(Collected data entries)
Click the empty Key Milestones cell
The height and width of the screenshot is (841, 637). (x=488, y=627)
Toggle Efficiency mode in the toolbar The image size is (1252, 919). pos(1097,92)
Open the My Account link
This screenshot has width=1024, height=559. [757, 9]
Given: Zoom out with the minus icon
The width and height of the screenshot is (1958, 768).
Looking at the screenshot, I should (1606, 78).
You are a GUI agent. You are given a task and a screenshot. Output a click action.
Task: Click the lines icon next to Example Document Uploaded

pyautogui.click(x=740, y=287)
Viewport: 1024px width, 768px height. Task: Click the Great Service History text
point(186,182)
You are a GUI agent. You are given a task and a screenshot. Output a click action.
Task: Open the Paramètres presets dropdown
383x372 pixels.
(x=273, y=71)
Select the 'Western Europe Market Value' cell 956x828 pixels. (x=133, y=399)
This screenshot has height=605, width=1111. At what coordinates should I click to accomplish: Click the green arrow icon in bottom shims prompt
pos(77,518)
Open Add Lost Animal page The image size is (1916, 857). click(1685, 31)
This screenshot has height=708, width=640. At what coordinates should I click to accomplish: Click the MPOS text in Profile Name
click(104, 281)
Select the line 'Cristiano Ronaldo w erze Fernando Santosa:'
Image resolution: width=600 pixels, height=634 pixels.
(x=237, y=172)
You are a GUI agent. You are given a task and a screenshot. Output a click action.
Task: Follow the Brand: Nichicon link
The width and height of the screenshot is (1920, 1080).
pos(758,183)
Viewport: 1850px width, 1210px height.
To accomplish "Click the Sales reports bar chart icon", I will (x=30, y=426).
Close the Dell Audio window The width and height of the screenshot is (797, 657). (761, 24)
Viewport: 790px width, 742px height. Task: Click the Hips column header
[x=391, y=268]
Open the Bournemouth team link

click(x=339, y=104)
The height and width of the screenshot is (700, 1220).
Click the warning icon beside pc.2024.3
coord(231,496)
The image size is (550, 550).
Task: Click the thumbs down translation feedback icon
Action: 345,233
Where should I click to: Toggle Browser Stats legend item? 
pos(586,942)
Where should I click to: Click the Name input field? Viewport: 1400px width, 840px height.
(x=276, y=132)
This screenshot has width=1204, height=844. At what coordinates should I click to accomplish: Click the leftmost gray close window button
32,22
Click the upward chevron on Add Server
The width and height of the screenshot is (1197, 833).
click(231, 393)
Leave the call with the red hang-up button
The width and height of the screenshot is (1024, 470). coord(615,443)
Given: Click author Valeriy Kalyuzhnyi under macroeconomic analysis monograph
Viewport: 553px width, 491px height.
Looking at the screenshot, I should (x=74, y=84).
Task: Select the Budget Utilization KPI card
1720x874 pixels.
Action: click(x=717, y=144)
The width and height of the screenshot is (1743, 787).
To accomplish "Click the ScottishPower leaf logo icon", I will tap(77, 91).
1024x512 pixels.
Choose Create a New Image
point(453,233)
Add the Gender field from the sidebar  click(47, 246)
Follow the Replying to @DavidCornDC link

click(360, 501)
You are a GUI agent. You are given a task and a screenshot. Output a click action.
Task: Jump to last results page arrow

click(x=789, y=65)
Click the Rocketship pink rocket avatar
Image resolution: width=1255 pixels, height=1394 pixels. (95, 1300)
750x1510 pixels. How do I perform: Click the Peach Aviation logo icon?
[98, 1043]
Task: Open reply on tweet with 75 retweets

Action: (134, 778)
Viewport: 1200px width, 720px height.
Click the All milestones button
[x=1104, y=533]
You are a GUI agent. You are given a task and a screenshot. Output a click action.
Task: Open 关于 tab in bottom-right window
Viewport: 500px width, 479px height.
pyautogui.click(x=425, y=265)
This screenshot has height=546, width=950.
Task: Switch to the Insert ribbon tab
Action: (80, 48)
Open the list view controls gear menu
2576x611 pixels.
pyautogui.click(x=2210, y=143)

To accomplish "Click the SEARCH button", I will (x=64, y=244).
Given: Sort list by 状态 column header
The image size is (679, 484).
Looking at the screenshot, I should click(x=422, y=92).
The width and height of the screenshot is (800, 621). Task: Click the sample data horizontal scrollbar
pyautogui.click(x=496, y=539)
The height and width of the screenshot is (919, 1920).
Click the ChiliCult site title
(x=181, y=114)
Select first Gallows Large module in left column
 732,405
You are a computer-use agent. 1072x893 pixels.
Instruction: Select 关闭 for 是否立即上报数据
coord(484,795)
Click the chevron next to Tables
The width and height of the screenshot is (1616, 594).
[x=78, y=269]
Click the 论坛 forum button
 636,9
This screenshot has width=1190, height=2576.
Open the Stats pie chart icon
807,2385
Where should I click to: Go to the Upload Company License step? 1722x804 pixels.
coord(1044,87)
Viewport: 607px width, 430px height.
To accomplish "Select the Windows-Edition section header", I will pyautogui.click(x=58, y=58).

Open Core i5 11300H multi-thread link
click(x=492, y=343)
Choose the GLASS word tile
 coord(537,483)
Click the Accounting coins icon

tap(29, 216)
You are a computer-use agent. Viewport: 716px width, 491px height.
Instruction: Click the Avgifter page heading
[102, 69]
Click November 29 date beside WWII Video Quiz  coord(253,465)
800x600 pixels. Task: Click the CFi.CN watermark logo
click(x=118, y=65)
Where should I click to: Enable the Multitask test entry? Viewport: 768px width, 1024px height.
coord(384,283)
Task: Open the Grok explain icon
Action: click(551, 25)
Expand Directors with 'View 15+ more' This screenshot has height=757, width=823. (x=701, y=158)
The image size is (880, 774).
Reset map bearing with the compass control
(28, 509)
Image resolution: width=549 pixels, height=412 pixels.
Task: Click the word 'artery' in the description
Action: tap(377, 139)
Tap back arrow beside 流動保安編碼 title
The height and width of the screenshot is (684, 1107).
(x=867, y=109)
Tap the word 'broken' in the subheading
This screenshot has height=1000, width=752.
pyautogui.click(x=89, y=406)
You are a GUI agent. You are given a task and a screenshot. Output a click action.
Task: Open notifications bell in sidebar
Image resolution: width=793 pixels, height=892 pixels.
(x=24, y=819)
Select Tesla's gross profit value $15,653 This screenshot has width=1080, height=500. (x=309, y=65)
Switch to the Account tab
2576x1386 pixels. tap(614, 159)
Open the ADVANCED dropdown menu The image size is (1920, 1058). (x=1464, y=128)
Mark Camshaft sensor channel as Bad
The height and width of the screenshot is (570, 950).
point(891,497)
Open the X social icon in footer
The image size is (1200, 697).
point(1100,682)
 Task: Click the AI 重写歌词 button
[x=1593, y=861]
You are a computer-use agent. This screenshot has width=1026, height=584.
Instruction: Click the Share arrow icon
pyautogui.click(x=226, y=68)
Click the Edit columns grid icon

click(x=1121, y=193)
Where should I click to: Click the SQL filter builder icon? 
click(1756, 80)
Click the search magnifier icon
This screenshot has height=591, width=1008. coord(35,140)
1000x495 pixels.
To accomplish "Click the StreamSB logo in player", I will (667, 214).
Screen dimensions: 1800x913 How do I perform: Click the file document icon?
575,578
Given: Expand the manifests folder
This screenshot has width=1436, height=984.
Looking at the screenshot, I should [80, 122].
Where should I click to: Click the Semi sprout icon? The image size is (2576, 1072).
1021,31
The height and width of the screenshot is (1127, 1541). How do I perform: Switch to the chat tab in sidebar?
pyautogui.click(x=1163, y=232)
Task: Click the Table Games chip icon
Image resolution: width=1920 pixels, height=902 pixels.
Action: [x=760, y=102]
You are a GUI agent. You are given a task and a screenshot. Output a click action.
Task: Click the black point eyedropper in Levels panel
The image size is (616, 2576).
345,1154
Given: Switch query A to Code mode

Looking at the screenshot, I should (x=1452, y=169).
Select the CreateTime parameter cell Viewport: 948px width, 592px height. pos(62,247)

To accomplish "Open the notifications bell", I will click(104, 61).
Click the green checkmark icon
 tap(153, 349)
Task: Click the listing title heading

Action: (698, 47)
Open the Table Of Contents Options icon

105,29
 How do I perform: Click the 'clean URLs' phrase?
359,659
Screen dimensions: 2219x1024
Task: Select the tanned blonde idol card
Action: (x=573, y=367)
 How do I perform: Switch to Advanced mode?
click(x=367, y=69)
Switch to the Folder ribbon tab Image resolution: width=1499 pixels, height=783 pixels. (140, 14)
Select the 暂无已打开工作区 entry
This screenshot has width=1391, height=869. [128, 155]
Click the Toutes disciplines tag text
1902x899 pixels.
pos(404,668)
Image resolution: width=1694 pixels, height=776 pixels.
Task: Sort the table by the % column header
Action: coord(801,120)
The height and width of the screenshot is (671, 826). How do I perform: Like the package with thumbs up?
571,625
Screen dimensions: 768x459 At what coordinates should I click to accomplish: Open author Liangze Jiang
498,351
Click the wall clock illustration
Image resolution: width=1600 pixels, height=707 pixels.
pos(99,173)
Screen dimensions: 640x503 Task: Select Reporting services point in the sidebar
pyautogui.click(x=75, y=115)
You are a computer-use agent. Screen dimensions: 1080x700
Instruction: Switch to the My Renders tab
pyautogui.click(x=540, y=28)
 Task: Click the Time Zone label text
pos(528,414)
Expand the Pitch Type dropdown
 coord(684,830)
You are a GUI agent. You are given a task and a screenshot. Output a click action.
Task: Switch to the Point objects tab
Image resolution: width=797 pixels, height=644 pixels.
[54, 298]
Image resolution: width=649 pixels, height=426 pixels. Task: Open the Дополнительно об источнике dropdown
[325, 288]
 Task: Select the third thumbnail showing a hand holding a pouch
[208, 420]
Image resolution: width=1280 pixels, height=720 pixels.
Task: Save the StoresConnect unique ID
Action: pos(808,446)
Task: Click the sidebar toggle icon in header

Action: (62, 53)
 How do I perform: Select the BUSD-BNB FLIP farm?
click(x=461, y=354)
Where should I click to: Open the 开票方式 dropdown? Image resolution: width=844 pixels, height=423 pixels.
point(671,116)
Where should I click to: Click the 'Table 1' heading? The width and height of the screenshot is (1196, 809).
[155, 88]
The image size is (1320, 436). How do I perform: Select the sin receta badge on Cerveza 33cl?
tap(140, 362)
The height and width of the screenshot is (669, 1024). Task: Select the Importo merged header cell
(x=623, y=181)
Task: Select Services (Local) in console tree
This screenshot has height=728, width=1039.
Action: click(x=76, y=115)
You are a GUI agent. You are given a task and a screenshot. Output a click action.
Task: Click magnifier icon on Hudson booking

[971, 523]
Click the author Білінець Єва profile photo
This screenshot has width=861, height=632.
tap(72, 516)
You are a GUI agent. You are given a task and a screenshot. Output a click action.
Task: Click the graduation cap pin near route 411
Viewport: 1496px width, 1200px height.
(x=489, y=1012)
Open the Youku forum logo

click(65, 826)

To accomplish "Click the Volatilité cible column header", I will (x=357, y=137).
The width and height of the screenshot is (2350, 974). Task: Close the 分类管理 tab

What the task requires
Beginning with the line that contains "Task: Select the third", each line of the records above through the last one must be printed word for word.

Answer section
 Task: Select the third thumbnail showing a hand holding a pouch
[208, 420]
Image resolution: width=1280 pixels, height=720 pixels.
Task: Save the StoresConnect unique ID
Action: pos(808,446)
Task: Click the sidebar toggle icon in header

Action: (62, 53)
 How do I perform: Select the BUSD-BNB FLIP farm?
click(x=461, y=354)
Where should I click to: Open the 开票方式 dropdown? Image resolution: width=844 pixels, height=423 pixels.
point(671,116)
Where should I click to: Click the 'Table 1' heading? The width and height of the screenshot is (1196, 809).
[155, 88]
The image size is (1320, 436). How do I perform: Select the sin receta badge on Cerveza 33cl?
tap(140, 362)
The height and width of the screenshot is (669, 1024). Task: Select the Importo merged header cell
(x=623, y=181)
Task: Select Services (Local) in console tree
This screenshot has height=728, width=1039.
Action: click(x=76, y=115)
You are a GUI agent. You are given a task and a screenshot. Output a click action.
Task: Click magnifier icon on Hudson booking

[971, 523]
Click the author Білінець Єва profile photo
This screenshot has width=861, height=632.
tap(72, 516)
You are a GUI agent. You are given a task and a screenshot. Output a click action.
Task: Click the graduation cap pin near route 411
Viewport: 1496px width, 1200px height.
(x=489, y=1012)
Open the Youku forum logo

click(65, 826)

To accomplish "Click the Volatilité cible column header", I will (x=357, y=137).
The width and height of the screenshot is (2350, 974). Task: Close the 分类管理 tab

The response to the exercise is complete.